Mes chers collègues, un grand quotidien a produit un dossier sur la montée en puissance du secteur privé dans nos sociétés occidentales, tout particulièrement en France, vieux pays de mixité de l’économie, des intérêts privés, en un mot de l’argent, en montrant que les occasions de conflits d’intérêts se sont tellement multipliées que les penseurs officiels constatent leur normalité. Ces textes, comme d’autres, viseraient donc simplement à réguler cette nouvelle normalité.

C’est sur cette question de fond que nous divergeons avec les partisans, parfois béats, de ces projets de loi. Le poison de l’argent distillé dans la vie politique ne peut être régulé, il doit être combattu, il doit être éradiqué.
Pour reprendre les mots utilisés par le Premier ministre sur un autre thème, nous estimons nécessaire de « désintoxiquer » notre société de la finance, de l’argent facile, de l’argent qui corrompt.

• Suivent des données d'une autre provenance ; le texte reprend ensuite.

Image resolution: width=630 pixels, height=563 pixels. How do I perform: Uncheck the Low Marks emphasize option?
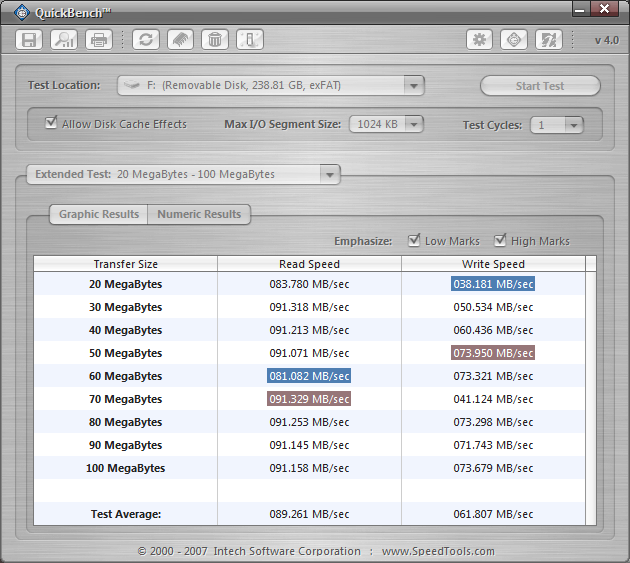(414, 241)

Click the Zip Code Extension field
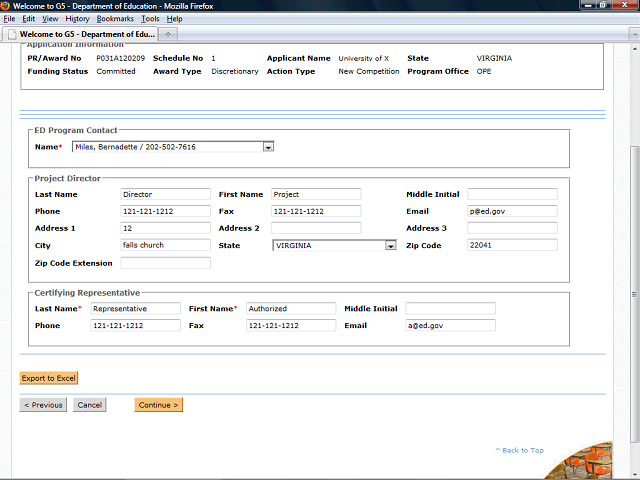click(x=165, y=263)
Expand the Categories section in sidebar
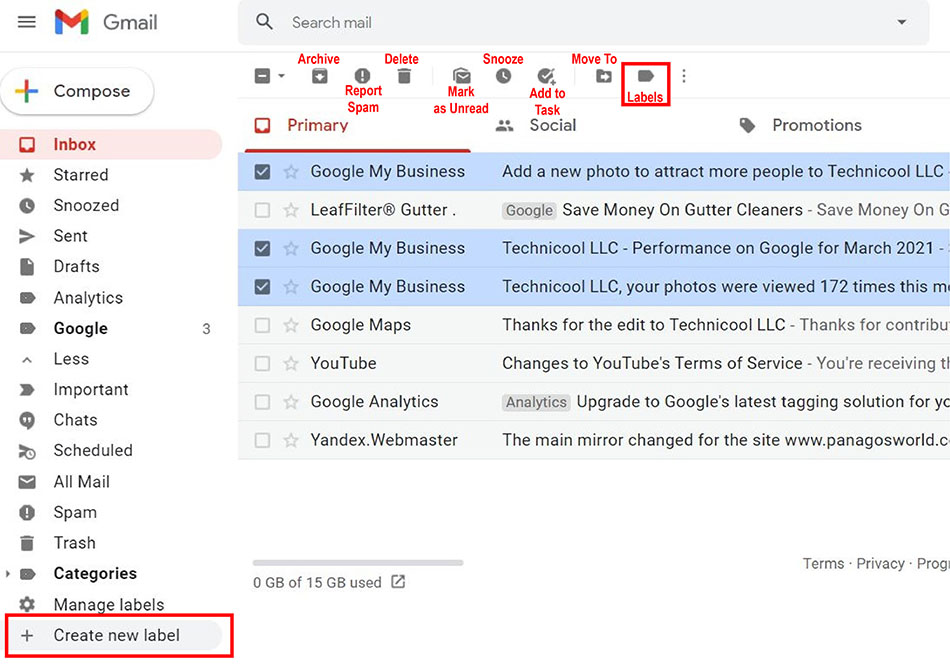 (x=9, y=574)
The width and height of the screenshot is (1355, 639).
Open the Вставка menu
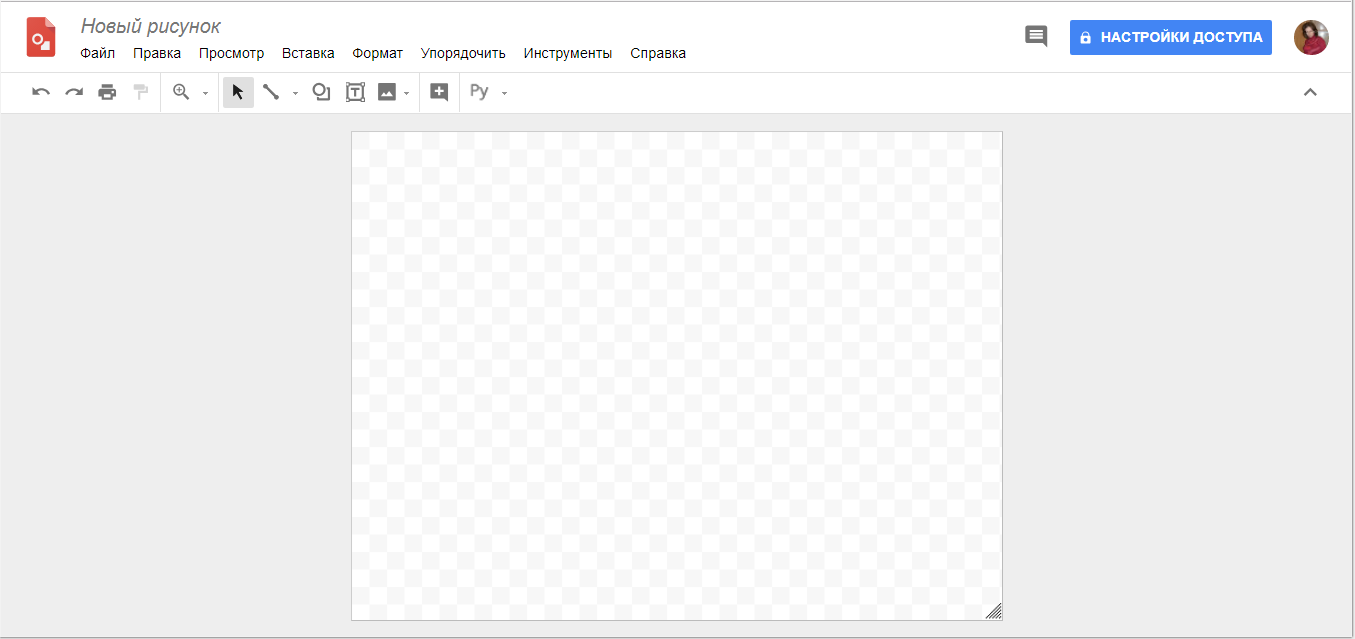click(x=308, y=53)
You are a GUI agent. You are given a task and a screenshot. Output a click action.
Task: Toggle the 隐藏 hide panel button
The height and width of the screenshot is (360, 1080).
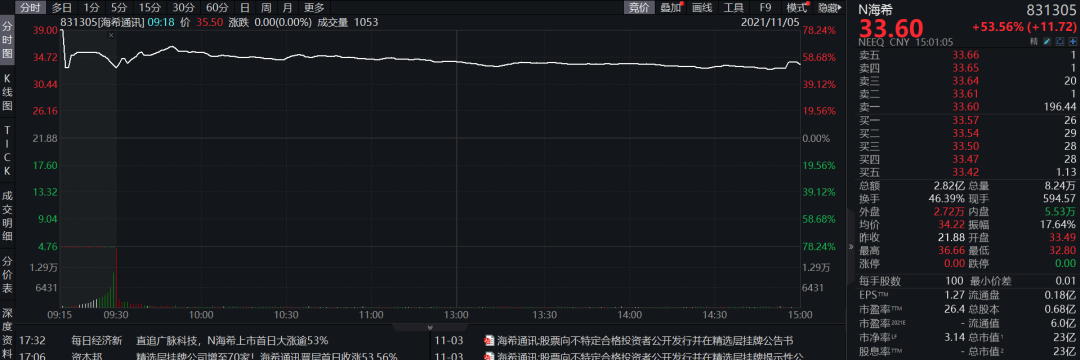pos(828,8)
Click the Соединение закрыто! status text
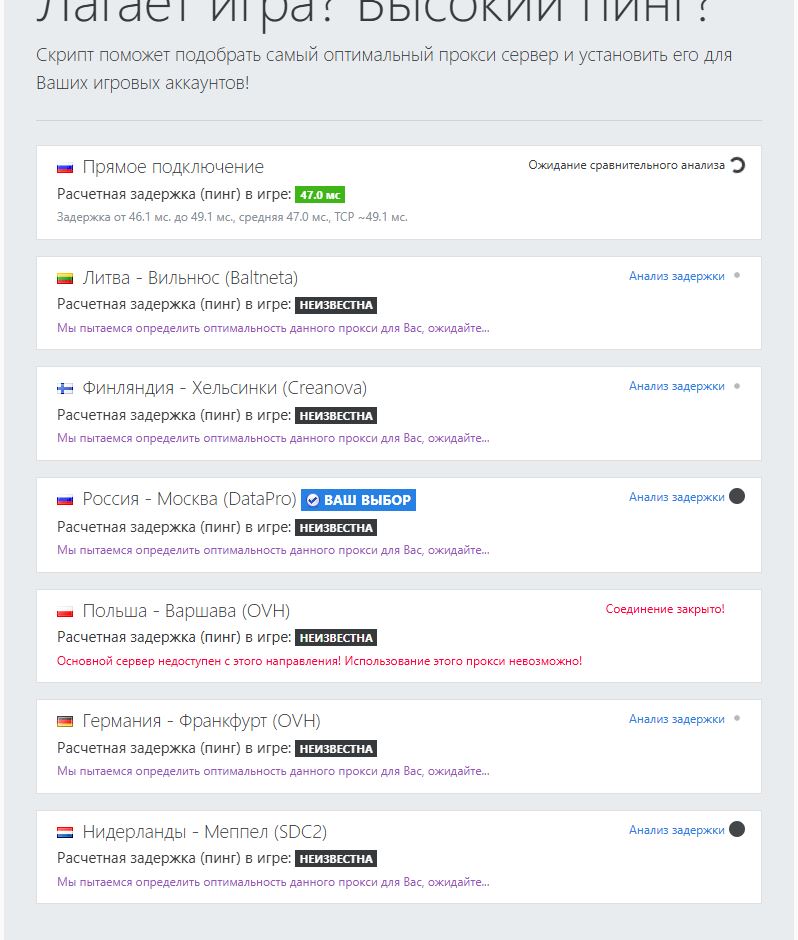This screenshot has width=798, height=940. coord(665,609)
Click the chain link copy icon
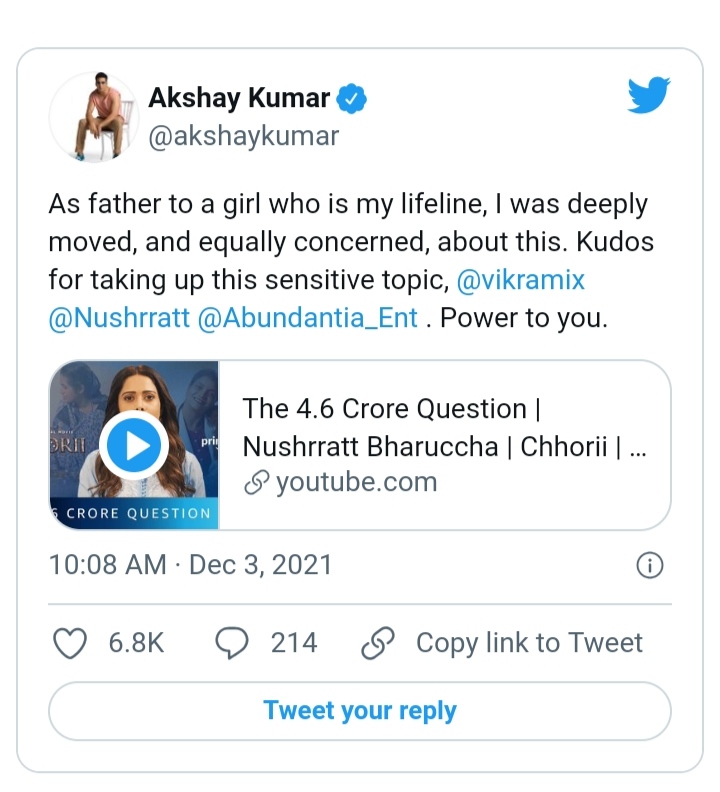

Pour notre part, trois siècles plus tard, nous serons guidés par les propos de Montesquieu, qui écrivait, dans De l’esprit des lois : « Il ne faut pas beaucoup de probité pour qu’un gouvernement monarchique ou un gouvernement despotique se maintiennent ou se soutiennent. Les forces des lois dans l’un, le bras du prince toujours levé dans l’autre […]. Mais, dans un État populaire, il faut un ressort de plus, qui est la VERTU ».